Pero Isaías ya había entrado en el Paraíso y no oía las voces de la tierra.

– Reniega de Dios -volvió a gritar el rey- y ordenaré a mi pueblo que caiga a tus pies y te adore.

– No tienes otro poder -le respondió entonces el profeta- que el de matar mi cuerpo. No puedes tocar mi alma ni ahogar mi voz. Ambas son inmortales. Una asciende a Dios y la otra, mi voz, quedará gritando eternamente en la tierra.

En seguida la muerte llegó en un carro de fuego, con una corona de cedro dorada sobre los cabellos, y se lo llevó.

Jesús se levantó; sus ojos brillaban. Un carro de fuego se había detenido ante él.

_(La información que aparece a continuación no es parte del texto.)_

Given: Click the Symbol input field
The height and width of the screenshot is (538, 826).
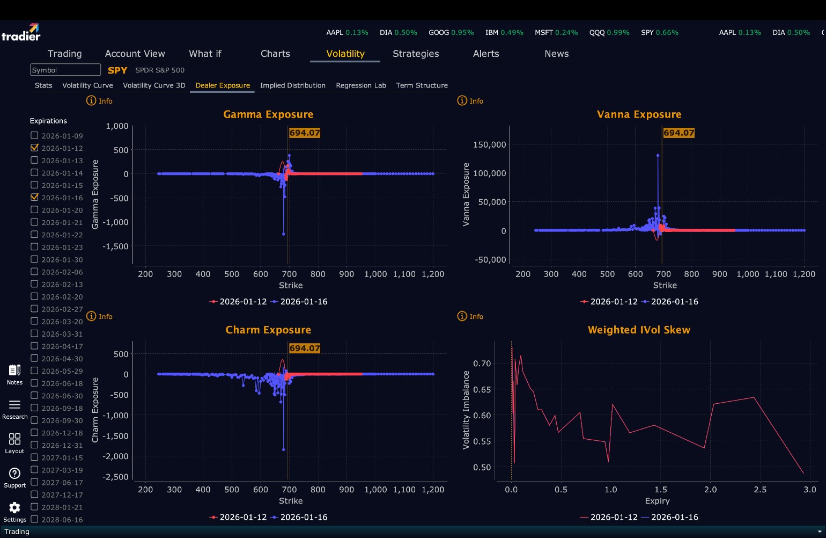Looking at the screenshot, I should tap(65, 70).
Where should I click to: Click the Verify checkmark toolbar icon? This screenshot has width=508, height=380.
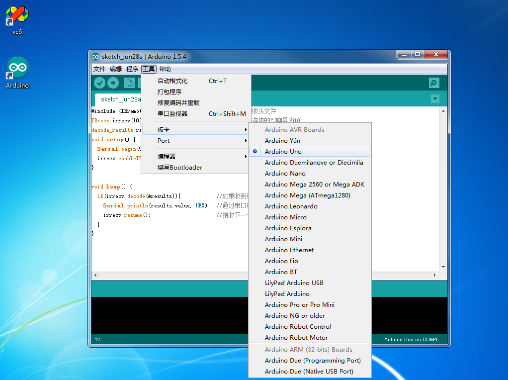[100, 83]
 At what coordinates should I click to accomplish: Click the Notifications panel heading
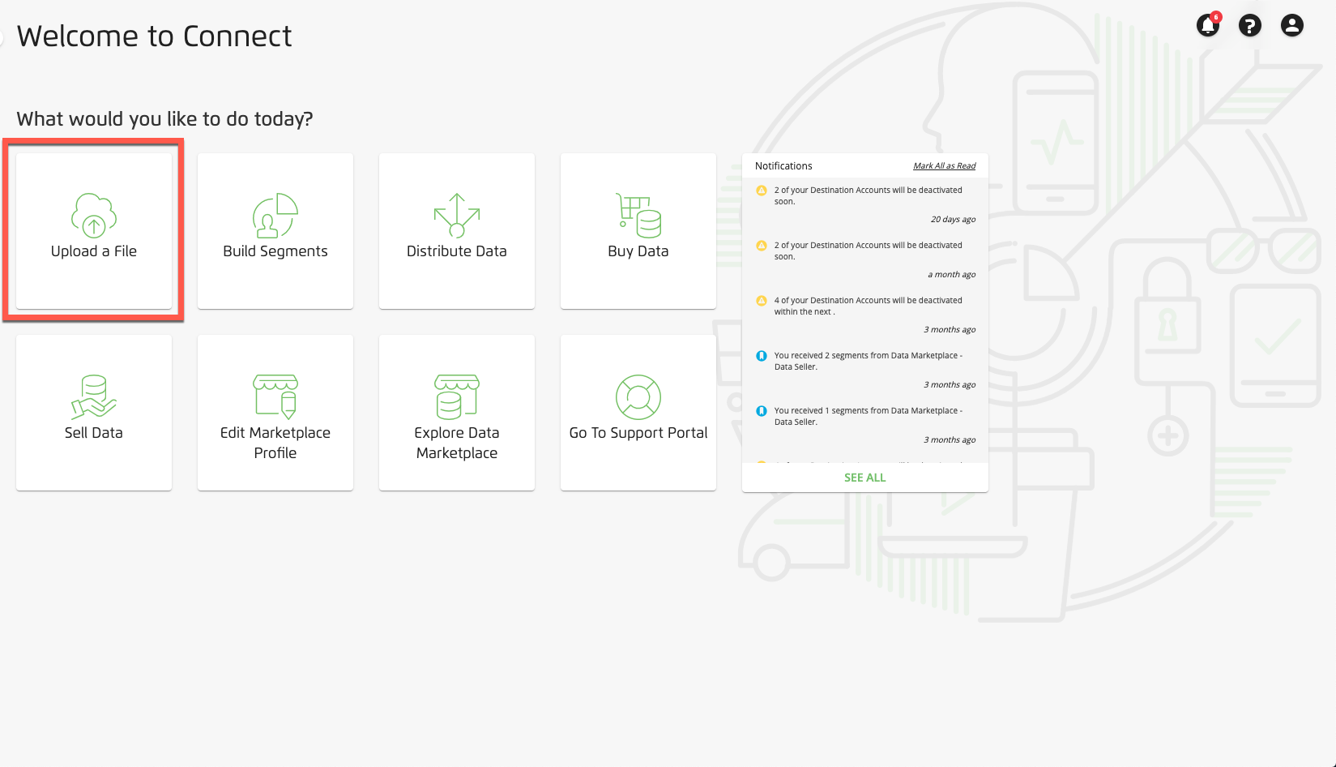783,165
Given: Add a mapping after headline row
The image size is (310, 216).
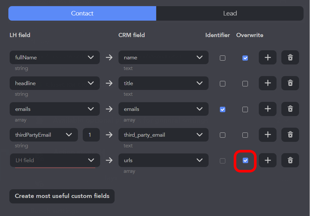Looking at the screenshot, I should click(x=268, y=83).
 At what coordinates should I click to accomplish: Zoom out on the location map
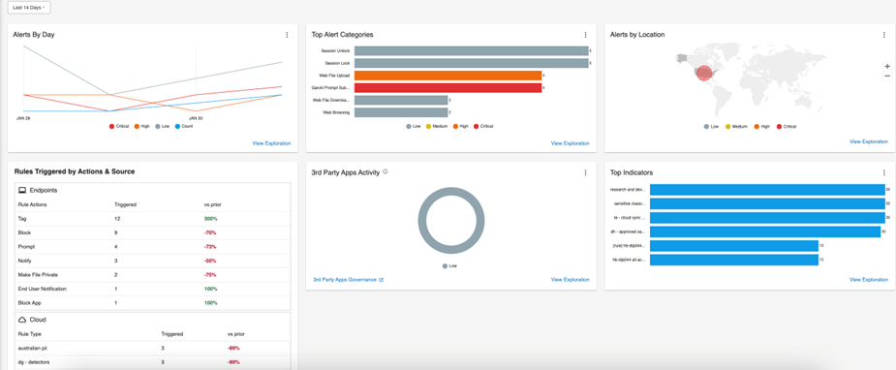[x=887, y=76]
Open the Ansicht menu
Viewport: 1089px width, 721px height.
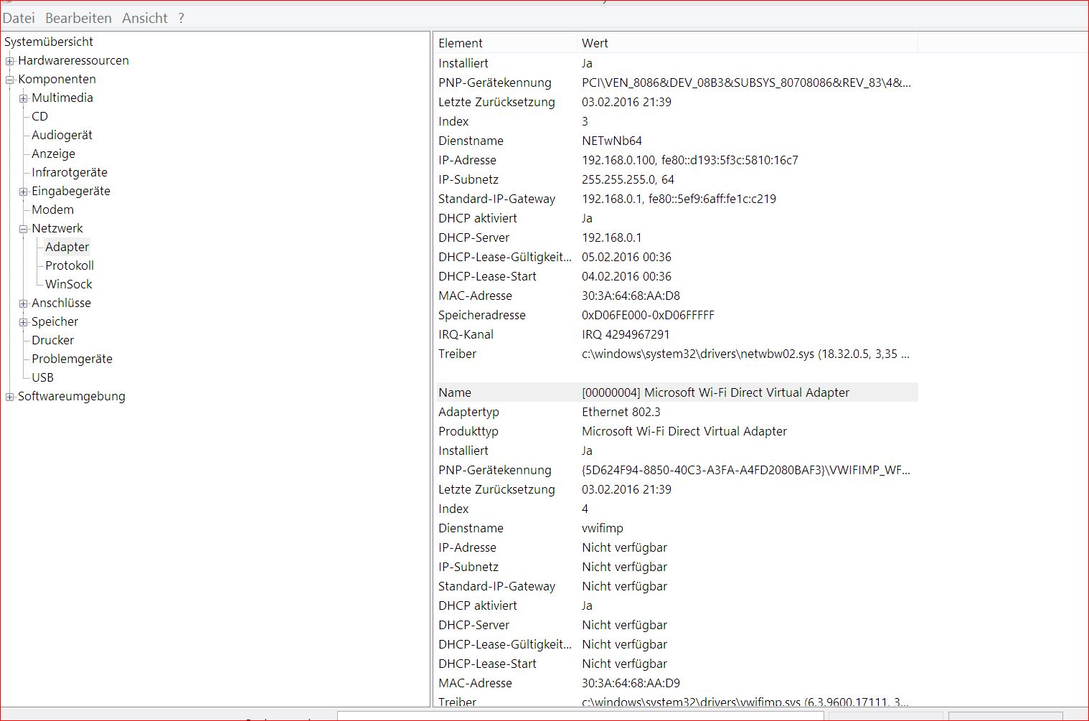click(144, 18)
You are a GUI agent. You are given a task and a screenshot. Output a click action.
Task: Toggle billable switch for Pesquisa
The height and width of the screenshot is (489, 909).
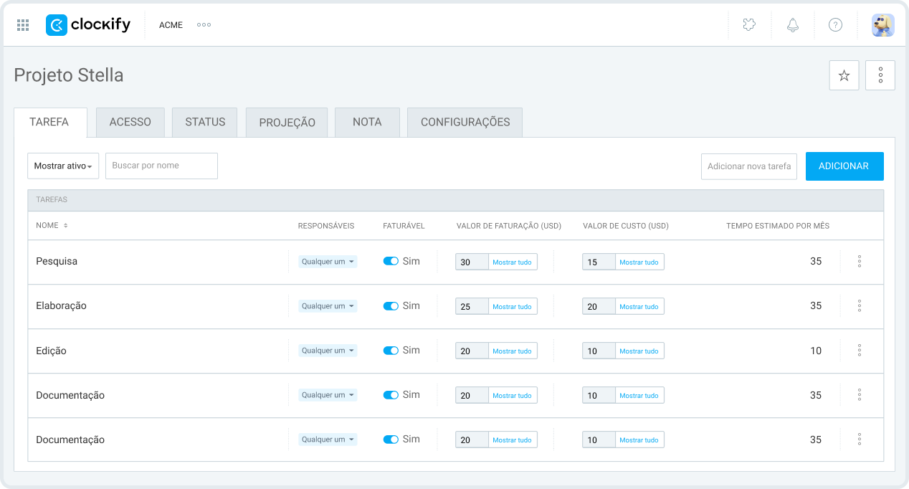391,262
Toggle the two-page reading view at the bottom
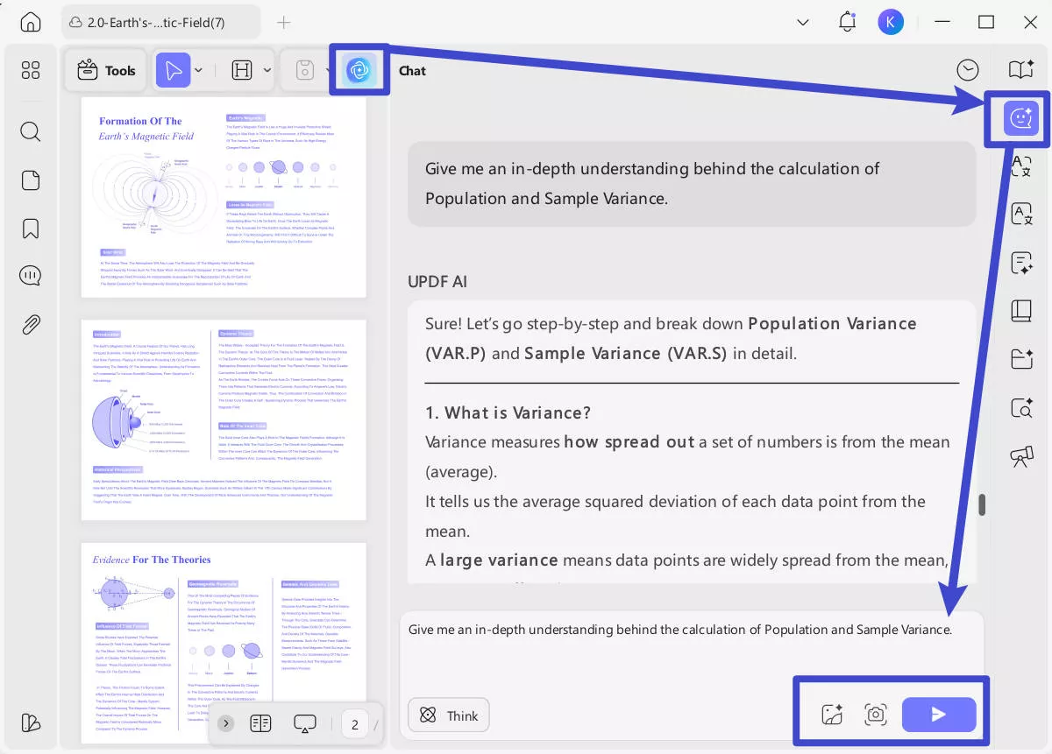The image size is (1052, 754). click(260, 723)
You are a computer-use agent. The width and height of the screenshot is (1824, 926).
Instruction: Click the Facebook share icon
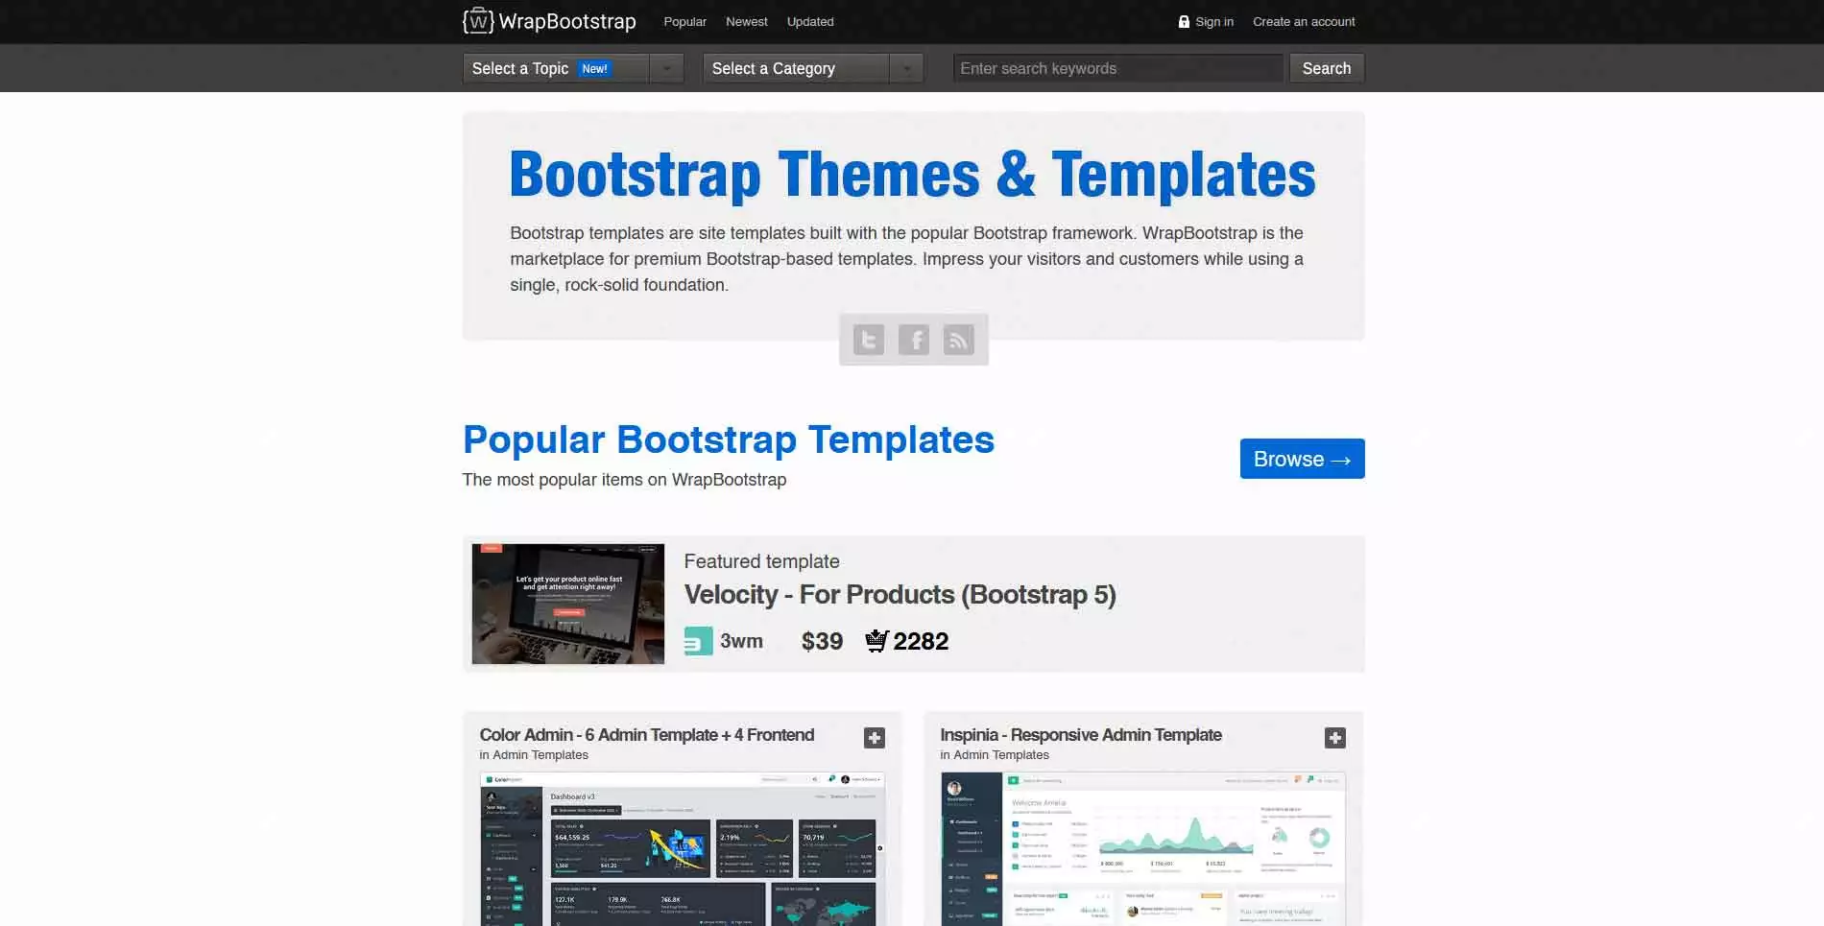913,339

– Compañeros -dijo mirando a sus discípulos uno por uno-, amados compañeros de camino, escuchad, si me amáis, lo que os diré esta noche. Estad siempre en pie de guerra, estad siempre prontos. Los que tenéis sandalias, con vuestras sandalias; los que tenéis bastón, con vuestro bastón; estad siempre prontos para el gran viaje. ¿Qué es el cuerpo? La tienda del alma. Es preciso que podáis decir a cada instante: «¡Levantamos la tienda y partimos!» Partimos de regreso a nuestra patria. ¿Qué patria? ¡El cielo! Compañeros, también quería deciros esto esta noche: cuando os halléis ante la tumba de un ser querido no derraméis lágrimas. Tened siempre presente este gran consuelo: la muerte es la puerta de la eternidad. No existe otra. El ser querido no está muerto. Se transformó en un ser inmortal.